Page:Schopenhauer - Le Monde comme volonté et comme représentation, Burdeau, tome 3, 1909.djvu/219

La bibliothèque libre.
Le texte de cette page a été corrigé et est conforme au fac-similé.


CHAPITRE XXXIV[1]
DE L’ESSENCE INTIME DE L’ART


Ce n’est pas seulement la philosophie, ce sont encore les beaux-arts qui travaillent au fond à résoudre le problème de l’existence. Car dans tout esprit, une fois adonné à la contemplation véritable, purement objective du monde, il s’est éveillé une tendance, quelque cachée et inconsciente qu’elle puisse être, à saisir l’essence vraie des choses, de la vie, de l’existence.

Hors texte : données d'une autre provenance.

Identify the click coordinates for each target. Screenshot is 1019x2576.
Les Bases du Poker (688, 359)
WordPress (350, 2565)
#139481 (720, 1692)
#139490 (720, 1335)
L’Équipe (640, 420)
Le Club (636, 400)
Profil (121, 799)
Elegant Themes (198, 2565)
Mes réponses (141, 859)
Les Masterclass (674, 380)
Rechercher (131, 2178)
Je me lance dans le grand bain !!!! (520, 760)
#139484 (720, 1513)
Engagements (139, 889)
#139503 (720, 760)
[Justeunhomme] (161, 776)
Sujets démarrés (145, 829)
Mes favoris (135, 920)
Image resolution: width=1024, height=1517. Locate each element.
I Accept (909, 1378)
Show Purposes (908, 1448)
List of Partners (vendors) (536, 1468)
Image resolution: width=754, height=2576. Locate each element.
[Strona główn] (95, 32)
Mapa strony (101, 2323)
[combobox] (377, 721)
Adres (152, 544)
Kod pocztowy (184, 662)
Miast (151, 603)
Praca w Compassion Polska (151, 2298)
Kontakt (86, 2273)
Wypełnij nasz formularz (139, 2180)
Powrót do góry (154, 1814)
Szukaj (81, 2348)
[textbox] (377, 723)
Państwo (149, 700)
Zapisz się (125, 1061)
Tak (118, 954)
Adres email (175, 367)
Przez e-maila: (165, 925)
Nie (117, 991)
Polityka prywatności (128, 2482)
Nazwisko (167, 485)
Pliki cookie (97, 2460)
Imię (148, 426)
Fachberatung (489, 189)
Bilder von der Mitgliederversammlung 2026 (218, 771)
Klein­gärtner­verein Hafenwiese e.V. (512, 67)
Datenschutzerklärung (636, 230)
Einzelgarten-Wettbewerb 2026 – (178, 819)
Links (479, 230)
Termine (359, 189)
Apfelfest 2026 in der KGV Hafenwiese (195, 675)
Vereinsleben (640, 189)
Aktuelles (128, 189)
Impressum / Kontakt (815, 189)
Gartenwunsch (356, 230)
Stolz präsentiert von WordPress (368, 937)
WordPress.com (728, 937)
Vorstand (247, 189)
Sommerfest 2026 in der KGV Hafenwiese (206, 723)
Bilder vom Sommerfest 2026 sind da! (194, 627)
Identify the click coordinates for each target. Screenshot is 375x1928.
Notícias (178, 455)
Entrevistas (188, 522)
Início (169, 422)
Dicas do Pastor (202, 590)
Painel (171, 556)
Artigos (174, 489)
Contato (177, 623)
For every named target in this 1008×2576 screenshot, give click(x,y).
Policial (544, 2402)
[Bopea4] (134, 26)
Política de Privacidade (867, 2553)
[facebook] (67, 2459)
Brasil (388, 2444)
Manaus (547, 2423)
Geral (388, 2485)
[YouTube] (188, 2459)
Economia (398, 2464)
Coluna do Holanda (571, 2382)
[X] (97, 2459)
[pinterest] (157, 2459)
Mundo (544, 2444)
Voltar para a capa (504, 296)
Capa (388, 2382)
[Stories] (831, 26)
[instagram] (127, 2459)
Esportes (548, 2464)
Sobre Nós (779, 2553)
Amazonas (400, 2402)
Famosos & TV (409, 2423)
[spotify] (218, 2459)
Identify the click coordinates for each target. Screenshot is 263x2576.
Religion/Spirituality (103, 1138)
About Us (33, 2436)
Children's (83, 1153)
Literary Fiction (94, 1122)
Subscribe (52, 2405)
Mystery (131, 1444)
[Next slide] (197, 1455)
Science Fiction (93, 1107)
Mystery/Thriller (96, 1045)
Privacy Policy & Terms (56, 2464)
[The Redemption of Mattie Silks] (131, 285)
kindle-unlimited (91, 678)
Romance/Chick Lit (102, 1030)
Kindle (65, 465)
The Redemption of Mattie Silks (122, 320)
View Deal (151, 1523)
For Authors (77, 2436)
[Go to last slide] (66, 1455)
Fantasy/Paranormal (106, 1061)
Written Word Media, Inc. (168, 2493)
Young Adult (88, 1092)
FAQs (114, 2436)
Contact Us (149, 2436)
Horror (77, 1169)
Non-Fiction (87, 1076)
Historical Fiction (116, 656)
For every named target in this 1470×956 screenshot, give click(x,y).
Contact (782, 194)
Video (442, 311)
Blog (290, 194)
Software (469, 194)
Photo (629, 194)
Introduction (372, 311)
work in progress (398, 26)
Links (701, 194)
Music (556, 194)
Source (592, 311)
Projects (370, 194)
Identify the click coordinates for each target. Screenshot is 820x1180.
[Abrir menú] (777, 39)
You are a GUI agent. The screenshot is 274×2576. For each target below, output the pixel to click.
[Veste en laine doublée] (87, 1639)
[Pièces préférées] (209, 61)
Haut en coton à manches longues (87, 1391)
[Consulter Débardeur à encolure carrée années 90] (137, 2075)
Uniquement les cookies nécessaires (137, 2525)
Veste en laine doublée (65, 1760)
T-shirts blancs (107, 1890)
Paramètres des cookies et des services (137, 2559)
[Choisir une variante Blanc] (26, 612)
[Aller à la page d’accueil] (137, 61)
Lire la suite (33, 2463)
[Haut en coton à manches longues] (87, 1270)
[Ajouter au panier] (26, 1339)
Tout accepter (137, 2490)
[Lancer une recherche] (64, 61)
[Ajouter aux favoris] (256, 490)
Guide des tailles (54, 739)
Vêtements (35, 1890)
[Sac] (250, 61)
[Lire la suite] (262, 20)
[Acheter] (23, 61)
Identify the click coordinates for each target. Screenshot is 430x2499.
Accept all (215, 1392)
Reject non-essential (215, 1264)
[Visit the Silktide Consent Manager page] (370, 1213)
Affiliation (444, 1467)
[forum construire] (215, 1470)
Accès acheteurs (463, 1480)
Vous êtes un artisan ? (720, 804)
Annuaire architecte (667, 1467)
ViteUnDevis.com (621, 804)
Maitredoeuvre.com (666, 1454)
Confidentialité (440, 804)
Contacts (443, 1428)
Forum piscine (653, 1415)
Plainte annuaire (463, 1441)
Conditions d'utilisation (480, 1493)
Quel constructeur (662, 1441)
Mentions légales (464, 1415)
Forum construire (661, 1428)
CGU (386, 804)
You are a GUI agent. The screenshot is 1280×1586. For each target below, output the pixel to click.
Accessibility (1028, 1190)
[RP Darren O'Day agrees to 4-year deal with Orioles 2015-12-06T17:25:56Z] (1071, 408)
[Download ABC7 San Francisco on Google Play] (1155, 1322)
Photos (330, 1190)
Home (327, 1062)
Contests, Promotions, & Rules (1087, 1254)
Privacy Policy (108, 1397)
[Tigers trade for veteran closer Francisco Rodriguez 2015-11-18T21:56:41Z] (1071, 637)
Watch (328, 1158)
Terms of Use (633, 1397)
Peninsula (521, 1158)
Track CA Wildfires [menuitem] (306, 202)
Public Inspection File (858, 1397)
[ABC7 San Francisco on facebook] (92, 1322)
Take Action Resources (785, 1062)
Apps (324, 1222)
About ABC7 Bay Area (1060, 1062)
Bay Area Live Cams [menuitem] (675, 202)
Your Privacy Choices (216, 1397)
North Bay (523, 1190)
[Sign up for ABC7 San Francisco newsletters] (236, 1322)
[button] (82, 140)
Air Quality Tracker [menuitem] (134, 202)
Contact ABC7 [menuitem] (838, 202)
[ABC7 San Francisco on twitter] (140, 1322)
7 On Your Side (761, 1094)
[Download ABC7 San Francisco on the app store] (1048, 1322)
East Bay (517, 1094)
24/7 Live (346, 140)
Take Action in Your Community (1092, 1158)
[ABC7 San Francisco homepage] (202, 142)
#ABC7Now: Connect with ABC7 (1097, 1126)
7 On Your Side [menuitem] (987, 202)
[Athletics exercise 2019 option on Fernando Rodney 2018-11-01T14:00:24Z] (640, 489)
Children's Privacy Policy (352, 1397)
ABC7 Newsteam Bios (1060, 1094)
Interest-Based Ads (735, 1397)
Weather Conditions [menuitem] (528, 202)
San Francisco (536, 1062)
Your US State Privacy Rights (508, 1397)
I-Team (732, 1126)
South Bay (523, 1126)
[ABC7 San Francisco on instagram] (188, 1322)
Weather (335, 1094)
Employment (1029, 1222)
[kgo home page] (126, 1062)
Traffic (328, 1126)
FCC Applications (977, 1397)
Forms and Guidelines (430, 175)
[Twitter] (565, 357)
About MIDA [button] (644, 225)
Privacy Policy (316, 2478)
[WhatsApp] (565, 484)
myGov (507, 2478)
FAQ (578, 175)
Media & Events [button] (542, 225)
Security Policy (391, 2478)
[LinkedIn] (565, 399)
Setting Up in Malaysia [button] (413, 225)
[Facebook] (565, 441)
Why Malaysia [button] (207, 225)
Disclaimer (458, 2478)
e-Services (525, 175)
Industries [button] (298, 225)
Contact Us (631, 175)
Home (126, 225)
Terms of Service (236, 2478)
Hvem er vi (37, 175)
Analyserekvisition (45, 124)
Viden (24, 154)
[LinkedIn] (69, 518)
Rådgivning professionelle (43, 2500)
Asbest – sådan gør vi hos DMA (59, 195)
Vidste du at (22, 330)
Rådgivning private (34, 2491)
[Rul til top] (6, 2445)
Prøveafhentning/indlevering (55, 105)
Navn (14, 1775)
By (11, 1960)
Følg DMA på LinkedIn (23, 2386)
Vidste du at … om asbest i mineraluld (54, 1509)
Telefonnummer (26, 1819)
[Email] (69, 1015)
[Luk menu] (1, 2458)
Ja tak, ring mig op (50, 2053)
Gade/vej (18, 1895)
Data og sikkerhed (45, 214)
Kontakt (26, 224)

C’est en effet l’essence seule qui intéresse l’intellect en tant que tel, c’est-à-dire le pur sujet de la connaissance affranchi des fins de la volonté ; de même que, pour le sujet connaissant en qualité de simple individu, ce sont les fins de la volonté qui présentent seules quelque intérêt. — Aussi le résultat de toute conception purement objective, c’est-à-dire aussi de toute conception artistique des choses, est-il une nouvelle expression de la nature de la vie et de l’existence, une réponse de plus à cette question : « Qu’est-ce que la vie ? » — À cette question toute œuvre d’art véritable et réussie répond à sa manière et toujours bien. Mais les arts ne parlent jamais que la langue naïve et enfantine de l’intuition, et non le langage abstrait et sérieux de la réflexion : la réponse qu’ils donnent est toujours ainsi une image passagère, et non une idée générale et durable. C’est donc pour l’intuition que toute œuvre d’art, tableau ou statue, poème ou scène dramatique, répond à cette question ; la musique fournit aussi sa réponse, et plus profonde même que toutes les autres, car, dans une langue immédiatement intelligible, quoique intraduisible dans le langage de la raison, elle exprime l’essence intime de toute vie et toute existence. Les autres arts présentent tous ainsi, à qui les interroge, une image visible, et disent : « Regarde, voilà la vie ! » Leur réponse, si juste qu’elle puisse être, ne pourra cependant procurer toujours qu’une satisfaction provisoire, et non complète et définitive. Car ils ne nous donnent jamais qu’un fragment, un exemple au lieu de la règle ; ce n’est jamais cette réponse entière qui n’est fournie que par l’universalité du concept. Répondre en ce sens, c’est-à-dire pour la réflexion et in abstracto, apporter une solution durable et a jamais satisfaisante de la question posée, tel est le devoir de la phi-

  1. Ce chapitre se rapporte au § 49 du premier volume.